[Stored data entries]
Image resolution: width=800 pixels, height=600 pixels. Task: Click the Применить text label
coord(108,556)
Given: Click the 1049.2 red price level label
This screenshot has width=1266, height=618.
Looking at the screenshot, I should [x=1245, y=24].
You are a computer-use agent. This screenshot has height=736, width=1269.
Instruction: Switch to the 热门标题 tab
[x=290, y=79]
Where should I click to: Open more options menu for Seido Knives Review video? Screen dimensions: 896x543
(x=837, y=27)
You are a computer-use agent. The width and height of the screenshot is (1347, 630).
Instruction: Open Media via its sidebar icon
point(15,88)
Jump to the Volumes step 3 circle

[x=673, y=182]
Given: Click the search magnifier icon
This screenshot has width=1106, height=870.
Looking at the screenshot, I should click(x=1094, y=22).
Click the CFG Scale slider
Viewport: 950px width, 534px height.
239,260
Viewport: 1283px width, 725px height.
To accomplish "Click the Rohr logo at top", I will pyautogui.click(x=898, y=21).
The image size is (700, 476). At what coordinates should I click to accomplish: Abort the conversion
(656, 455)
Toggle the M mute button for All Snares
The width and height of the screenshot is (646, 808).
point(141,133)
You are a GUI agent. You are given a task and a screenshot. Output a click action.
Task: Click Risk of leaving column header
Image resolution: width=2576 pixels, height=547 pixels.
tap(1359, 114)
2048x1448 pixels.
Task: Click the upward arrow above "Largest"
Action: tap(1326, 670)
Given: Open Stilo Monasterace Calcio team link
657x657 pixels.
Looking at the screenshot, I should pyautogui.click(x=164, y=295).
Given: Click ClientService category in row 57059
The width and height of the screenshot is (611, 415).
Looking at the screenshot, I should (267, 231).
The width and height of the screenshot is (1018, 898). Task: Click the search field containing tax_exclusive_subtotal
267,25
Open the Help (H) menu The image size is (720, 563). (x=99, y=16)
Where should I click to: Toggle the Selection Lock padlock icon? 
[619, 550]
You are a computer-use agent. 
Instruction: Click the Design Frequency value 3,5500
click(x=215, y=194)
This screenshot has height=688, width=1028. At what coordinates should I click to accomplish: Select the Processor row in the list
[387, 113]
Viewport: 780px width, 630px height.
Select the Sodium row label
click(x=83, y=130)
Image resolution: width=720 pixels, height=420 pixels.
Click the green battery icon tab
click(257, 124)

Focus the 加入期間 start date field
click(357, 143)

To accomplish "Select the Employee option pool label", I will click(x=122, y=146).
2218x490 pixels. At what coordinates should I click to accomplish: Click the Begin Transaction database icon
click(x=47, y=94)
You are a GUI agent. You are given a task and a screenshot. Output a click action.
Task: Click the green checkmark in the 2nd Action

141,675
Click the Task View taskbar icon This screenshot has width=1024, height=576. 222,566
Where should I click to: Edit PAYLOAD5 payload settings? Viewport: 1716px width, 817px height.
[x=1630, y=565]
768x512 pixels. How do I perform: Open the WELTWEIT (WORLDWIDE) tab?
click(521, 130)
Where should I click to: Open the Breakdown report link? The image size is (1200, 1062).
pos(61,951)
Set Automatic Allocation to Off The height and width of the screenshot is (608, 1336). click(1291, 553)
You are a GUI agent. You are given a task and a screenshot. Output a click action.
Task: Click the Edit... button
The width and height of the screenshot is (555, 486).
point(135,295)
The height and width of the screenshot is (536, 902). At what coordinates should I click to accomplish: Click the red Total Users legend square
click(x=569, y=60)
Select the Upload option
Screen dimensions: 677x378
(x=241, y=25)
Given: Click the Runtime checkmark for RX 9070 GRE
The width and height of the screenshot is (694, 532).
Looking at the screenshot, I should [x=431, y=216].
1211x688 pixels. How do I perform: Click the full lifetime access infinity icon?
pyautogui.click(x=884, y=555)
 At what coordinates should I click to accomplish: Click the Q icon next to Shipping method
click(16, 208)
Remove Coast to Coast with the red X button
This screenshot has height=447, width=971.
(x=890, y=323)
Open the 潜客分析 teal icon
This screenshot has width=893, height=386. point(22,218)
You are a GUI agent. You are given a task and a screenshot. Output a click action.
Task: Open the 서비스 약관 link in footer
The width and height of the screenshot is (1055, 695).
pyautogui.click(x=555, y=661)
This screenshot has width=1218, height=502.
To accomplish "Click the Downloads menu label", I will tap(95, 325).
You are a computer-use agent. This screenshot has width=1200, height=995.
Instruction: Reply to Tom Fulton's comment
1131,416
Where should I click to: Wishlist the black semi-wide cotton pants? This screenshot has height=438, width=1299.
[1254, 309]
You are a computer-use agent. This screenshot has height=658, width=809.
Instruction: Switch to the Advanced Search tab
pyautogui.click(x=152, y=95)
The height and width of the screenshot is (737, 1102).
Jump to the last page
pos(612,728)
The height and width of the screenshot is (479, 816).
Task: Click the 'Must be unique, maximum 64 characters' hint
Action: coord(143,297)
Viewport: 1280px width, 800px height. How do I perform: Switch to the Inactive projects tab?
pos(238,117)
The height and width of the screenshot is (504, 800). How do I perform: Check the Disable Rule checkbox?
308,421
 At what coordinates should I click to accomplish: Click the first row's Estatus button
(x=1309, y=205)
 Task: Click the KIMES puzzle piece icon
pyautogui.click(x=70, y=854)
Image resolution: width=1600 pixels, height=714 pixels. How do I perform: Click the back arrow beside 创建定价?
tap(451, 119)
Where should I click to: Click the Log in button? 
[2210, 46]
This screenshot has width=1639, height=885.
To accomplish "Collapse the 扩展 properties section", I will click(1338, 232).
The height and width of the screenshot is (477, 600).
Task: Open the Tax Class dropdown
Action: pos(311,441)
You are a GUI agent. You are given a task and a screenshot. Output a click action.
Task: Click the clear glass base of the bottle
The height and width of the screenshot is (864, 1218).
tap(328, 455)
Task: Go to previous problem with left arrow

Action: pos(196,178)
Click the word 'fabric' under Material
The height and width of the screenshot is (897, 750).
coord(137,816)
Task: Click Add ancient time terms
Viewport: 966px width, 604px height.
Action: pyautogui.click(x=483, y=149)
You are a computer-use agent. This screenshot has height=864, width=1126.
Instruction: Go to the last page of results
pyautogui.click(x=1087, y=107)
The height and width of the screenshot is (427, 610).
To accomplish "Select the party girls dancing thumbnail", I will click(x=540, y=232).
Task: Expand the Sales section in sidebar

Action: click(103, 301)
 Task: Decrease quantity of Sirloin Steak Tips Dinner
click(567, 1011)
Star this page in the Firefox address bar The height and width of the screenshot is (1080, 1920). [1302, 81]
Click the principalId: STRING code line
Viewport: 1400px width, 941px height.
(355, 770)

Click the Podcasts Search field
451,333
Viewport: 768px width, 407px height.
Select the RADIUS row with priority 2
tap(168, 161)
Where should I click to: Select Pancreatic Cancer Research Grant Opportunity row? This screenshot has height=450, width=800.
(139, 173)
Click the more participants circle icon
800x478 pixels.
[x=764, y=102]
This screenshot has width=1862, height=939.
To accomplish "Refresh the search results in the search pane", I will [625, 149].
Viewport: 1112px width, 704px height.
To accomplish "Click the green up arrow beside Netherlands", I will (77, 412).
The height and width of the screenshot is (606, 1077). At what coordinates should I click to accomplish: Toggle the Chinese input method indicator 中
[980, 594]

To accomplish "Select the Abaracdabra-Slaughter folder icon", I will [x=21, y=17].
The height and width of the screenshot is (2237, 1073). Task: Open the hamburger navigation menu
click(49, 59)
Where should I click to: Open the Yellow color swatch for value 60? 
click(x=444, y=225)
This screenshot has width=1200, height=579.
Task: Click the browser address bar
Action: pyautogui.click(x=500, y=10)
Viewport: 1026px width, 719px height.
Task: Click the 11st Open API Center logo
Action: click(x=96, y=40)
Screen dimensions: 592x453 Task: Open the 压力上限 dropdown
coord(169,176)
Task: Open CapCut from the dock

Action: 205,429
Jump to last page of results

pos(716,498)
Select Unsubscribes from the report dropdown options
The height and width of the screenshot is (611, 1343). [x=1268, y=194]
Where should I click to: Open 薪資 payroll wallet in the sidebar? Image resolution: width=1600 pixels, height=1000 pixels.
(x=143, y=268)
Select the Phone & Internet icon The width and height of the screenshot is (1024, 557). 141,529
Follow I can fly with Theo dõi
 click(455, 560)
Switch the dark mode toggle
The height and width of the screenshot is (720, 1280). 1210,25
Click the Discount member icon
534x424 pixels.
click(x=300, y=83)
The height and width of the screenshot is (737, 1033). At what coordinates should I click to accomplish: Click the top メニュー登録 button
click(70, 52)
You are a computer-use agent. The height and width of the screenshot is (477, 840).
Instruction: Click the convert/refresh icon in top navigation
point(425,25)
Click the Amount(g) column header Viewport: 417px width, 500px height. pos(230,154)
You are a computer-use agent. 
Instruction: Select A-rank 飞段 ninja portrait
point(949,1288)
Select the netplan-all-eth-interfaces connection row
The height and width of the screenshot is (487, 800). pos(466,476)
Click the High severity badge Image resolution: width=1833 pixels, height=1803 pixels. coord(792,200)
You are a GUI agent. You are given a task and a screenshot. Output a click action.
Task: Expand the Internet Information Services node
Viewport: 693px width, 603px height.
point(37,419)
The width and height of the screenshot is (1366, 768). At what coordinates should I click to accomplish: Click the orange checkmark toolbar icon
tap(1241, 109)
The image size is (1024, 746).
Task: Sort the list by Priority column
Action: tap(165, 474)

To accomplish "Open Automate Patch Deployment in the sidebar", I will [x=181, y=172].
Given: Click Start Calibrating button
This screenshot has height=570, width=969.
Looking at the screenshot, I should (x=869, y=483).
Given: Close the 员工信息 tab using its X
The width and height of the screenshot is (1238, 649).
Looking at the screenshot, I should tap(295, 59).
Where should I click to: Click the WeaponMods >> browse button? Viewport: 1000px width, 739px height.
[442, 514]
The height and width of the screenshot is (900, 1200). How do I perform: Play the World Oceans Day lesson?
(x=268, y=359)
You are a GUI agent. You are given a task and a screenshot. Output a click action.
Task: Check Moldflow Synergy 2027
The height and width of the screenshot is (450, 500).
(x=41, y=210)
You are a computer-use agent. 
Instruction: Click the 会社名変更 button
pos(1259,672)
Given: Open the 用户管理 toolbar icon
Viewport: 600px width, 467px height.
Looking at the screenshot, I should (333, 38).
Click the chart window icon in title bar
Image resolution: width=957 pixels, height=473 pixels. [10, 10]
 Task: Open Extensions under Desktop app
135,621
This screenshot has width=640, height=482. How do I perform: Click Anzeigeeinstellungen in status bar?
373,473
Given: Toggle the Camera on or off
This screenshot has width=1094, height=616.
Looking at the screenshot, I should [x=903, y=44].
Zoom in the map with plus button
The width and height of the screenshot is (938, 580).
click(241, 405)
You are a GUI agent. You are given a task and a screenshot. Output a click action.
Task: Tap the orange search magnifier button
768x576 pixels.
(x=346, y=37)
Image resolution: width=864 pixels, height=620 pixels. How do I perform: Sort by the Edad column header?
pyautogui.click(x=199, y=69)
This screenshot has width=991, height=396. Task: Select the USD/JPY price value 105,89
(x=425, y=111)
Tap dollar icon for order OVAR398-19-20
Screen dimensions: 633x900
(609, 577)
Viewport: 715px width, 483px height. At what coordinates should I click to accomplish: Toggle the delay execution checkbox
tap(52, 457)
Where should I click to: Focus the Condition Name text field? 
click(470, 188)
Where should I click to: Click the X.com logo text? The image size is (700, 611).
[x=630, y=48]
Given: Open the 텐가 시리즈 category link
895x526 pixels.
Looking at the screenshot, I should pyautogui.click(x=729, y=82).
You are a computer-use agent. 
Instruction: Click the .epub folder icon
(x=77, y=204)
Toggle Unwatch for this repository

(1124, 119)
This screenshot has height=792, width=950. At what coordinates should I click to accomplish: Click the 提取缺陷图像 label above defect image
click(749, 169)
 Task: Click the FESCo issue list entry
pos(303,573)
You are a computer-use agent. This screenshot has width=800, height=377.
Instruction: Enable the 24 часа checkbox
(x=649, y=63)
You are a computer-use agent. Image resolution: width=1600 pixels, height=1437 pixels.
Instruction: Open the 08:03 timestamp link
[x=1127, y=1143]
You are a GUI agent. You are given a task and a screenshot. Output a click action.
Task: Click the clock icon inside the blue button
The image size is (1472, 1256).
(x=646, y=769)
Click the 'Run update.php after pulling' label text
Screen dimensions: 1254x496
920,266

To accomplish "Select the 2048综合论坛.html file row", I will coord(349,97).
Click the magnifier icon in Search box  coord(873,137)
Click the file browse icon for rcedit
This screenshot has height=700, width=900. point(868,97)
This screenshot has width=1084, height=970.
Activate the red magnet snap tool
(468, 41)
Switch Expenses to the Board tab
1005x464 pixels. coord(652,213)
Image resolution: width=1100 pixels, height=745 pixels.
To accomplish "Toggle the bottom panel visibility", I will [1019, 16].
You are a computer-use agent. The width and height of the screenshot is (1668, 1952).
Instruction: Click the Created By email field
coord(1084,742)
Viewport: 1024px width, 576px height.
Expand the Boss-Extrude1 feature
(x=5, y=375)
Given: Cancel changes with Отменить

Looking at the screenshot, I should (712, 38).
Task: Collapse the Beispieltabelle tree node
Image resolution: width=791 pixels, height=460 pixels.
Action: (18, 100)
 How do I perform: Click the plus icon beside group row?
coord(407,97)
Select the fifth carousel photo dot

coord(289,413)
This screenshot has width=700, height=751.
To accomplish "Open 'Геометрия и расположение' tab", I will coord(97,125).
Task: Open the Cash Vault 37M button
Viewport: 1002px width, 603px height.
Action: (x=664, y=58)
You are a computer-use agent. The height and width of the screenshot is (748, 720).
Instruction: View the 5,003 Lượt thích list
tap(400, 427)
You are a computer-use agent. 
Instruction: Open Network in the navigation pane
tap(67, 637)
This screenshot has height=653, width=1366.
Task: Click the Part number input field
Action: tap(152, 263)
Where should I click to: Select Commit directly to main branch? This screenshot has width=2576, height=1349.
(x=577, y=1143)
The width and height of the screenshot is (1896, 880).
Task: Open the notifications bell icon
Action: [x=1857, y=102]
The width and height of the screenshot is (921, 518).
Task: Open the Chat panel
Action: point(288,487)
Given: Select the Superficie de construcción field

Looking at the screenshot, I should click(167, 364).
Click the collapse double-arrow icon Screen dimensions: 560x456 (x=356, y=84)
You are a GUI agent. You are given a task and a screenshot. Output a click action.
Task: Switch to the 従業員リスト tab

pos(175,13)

## [EXERCISE]
In the data above, find each line that has the word "magnifier" and copy it out.

## [RESULT FOR THIS TASK]
Given: Click the search magnifier icon
Task: Tap the orange search magnifier button
Click the magnifier icon in Search box  coord(873,137)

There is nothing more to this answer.